Officials From China Dispute Claims and Rumours

Chinese authorities were quick to dismiss the accusations that they have sponsored cyber attacks. Lu Kang, the spokesman from the Chinese Foreign Ministry, said that their government is a "resolute defender" in the cyber security realm and does not support such attacks.

Lu added that they will be willing to cooperate with the involved parties if they have conclusive evidence to show. However, Lu said that there will be "no benefit to solving the problem" if all of the accusations are based on rumours only.

Social Media Networks and State-Sponsored Attacks

Earlier in December 2015, Twitter (NASDAQ: TWTR) has taken the initiative to email some of its users, informing them that they may have been victims of a state-sponsored attack. The email said that some malicious actors have been trying to collect private information from their accounts.

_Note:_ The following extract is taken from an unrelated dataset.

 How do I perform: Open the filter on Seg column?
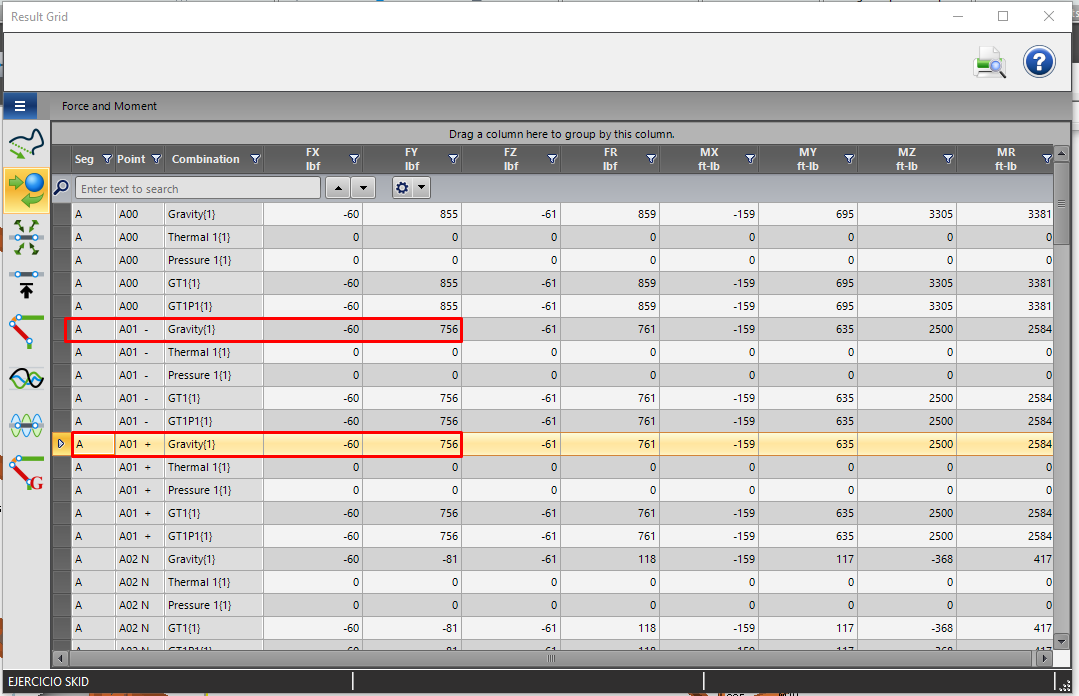click(107, 159)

Besides Twitter, Facebook (NASDAQ: FB) had also announced in October 2015 that they will be informing their users if there is an attempt to access their accounts by the government. With tech companies and online giants increasingly becoming aware of state-sponsored attacks, Microsoft's sudden interest to do the same is just right on time.

Why didn't Microsoft warn the victims early on? The former employees said that the company did not want to throw accusations and anger the Chinese government.

Microsoft tried to help the victims by forcing them to pick new passwords, but the hackers seemed to have access to the new passwords as well. This meant that the victims were still unsafe despite a password change.

There aren't any updates on what happened to the information collected from the email accounts years ago. However, it is clear that some of the victims are afraid of the potential consequences that could happen as their private correspondences have been compromised by hackers.

"The Internet service providers and the email providers have an ethical and a moral responsibility to let the users know that they are being hacked. We are talking in people's lives here," said World Uyghur Congress VP Seyit Tumturk, who was a victim in the Hotmail hack.

Microsoft did not provide any more details regarding why they chose to change their policy now regarding the state-sponsored attacks. They refused to admit if the recent Hotmail hack reveal had something to do with their decision.

Customers who use the tech giant's email service may be warned in the future if Microsoft believes they have been victims of a government-backed attack. However, they do not guarantee that they will have evidence that the account has been compromised.